**What the exercise asks:** Every entry should be returned exactly. Omit none of them.

**Exercise data:**
_ _ _ _

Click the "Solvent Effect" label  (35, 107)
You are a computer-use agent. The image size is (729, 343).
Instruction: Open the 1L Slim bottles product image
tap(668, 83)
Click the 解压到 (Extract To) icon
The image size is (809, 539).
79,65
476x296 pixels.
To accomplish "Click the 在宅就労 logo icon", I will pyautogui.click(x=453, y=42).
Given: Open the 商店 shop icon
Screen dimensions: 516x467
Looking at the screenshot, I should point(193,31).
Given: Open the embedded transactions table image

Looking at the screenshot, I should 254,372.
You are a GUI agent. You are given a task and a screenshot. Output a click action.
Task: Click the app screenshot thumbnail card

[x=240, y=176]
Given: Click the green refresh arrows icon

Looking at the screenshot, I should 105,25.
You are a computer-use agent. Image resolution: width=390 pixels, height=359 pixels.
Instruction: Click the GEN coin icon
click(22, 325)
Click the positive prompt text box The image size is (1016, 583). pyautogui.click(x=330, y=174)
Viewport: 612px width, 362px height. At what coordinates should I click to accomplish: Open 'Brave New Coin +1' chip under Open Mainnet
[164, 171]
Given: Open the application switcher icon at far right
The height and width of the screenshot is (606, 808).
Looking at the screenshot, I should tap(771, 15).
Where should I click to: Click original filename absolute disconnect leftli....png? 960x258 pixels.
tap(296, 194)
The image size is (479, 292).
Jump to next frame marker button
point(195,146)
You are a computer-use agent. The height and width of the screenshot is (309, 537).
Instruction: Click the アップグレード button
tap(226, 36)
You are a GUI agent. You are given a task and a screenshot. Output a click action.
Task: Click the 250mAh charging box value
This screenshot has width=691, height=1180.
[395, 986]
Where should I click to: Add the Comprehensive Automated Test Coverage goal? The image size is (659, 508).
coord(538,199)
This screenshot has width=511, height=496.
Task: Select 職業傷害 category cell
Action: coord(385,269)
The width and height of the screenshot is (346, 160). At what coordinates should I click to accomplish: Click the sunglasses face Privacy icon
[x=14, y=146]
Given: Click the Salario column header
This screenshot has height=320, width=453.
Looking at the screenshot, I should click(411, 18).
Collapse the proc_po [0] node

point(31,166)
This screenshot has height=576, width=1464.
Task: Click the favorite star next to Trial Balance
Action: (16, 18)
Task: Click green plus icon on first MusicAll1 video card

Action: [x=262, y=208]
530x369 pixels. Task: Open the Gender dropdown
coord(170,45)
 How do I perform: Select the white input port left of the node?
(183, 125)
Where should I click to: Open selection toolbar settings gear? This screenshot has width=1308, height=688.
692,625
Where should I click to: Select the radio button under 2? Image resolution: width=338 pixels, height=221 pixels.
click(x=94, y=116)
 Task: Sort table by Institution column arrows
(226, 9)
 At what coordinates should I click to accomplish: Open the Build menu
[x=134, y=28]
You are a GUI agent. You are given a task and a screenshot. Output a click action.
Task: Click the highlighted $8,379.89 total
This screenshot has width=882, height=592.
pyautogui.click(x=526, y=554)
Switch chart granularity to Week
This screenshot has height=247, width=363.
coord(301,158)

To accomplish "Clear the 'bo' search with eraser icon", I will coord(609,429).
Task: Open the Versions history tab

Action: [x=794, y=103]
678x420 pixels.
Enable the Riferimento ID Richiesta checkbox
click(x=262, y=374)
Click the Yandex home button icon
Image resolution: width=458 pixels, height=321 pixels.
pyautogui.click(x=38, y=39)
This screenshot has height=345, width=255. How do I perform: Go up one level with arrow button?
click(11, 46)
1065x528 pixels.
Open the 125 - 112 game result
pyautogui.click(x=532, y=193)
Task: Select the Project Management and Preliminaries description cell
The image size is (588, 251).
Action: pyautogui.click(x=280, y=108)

_ _ _ _

**The answer:**
Click the "Solvent Effect" label  (35, 107)
You are a computer-use agent. The image size is (729, 343).
Instruction: Open the 1L Slim bottles product image
tap(668, 83)
Click the 解压到 (Extract To) icon
The image size is (809, 539).
79,65
476x296 pixels.
To accomplish "Click the 在宅就労 logo icon", I will pyautogui.click(x=453, y=42).
Given: Open the 商店 shop icon
Screen dimensions: 516x467
Looking at the screenshot, I should point(193,31).
Given: Open the embedded transactions table image

Looking at the screenshot, I should 254,372.
You are a GUI agent. You are given a task and a screenshot. Output a click action.
Task: Click the app screenshot thumbnail card

[x=240, y=176]
Given: Click the green refresh arrows icon

Looking at the screenshot, I should 105,25.
You are a computer-use agent. Image resolution: width=390 pixels, height=359 pixels.
Instruction: Click the GEN coin icon
click(22, 325)
Click the positive prompt text box The image size is (1016, 583). pyautogui.click(x=330, y=174)
Viewport: 612px width, 362px height. At what coordinates should I click to accomplish: Open 'Brave New Coin +1' chip under Open Mainnet
[164, 171]
Given: Open the application switcher icon at far right
The height and width of the screenshot is (606, 808).
Looking at the screenshot, I should tap(771, 15).
Where should I click to: Click original filename absolute disconnect leftli....png? 960x258 pixels.
tap(296, 194)
The image size is (479, 292).
Jump to next frame marker button
point(195,146)
You are a computer-use agent. The height and width of the screenshot is (309, 537).
Instruction: Click the アップグレード button
tap(226, 36)
You are a GUI agent. You are given a task and a screenshot. Output a click action.
Task: Click the 250mAh charging box value
This screenshot has width=691, height=1180.
[395, 986]
Where should I click to: Add the Comprehensive Automated Test Coverage goal? The image size is (659, 508).
coord(538,199)
This screenshot has width=511, height=496.
Task: Select 職業傷害 category cell
Action: coord(385,269)
The width and height of the screenshot is (346, 160). At what coordinates should I click to accomplish: Click the sunglasses face Privacy icon
[x=14, y=146]
Given: Click the Salario column header
This screenshot has height=320, width=453.
Looking at the screenshot, I should click(411, 18).
Collapse the proc_po [0] node

point(31,166)
This screenshot has height=576, width=1464.
Task: Click the favorite star next to Trial Balance
Action: (16, 18)
Task: Click green plus icon on first MusicAll1 video card

Action: [x=262, y=208]
530x369 pixels. Task: Open the Gender dropdown
coord(170,45)
 How do I perform: Select the white input port left of the node?
(183, 125)
Where should I click to: Open selection toolbar settings gear? This screenshot has width=1308, height=688.
692,625
Where should I click to: Select the radio button under 2? Image resolution: width=338 pixels, height=221 pixels.
click(x=94, y=116)
 Task: Sort table by Institution column arrows
(226, 9)
 At what coordinates should I click to accomplish: Open the Build menu
[x=134, y=28]
You are a GUI agent. You are given a task and a screenshot. Output a click action.
Task: Click the highlighted $8,379.89 total
This screenshot has width=882, height=592.
pyautogui.click(x=526, y=554)
Switch chart granularity to Week
This screenshot has height=247, width=363.
coord(301,158)

To accomplish "Clear the 'bo' search with eraser icon", I will coord(609,429).
Task: Open the Versions history tab

Action: [x=794, y=103]
678x420 pixels.
Enable the Riferimento ID Richiesta checkbox
click(x=262, y=374)
Click the Yandex home button icon
Image resolution: width=458 pixels, height=321 pixels.
pyautogui.click(x=38, y=39)
This screenshot has height=345, width=255. How do I perform: Go up one level with arrow button?
click(11, 46)
1065x528 pixels.
Open the 125 - 112 game result
pyautogui.click(x=532, y=193)
Task: Select the Project Management and Preliminaries description cell
The image size is (588, 251).
Action: pyautogui.click(x=280, y=108)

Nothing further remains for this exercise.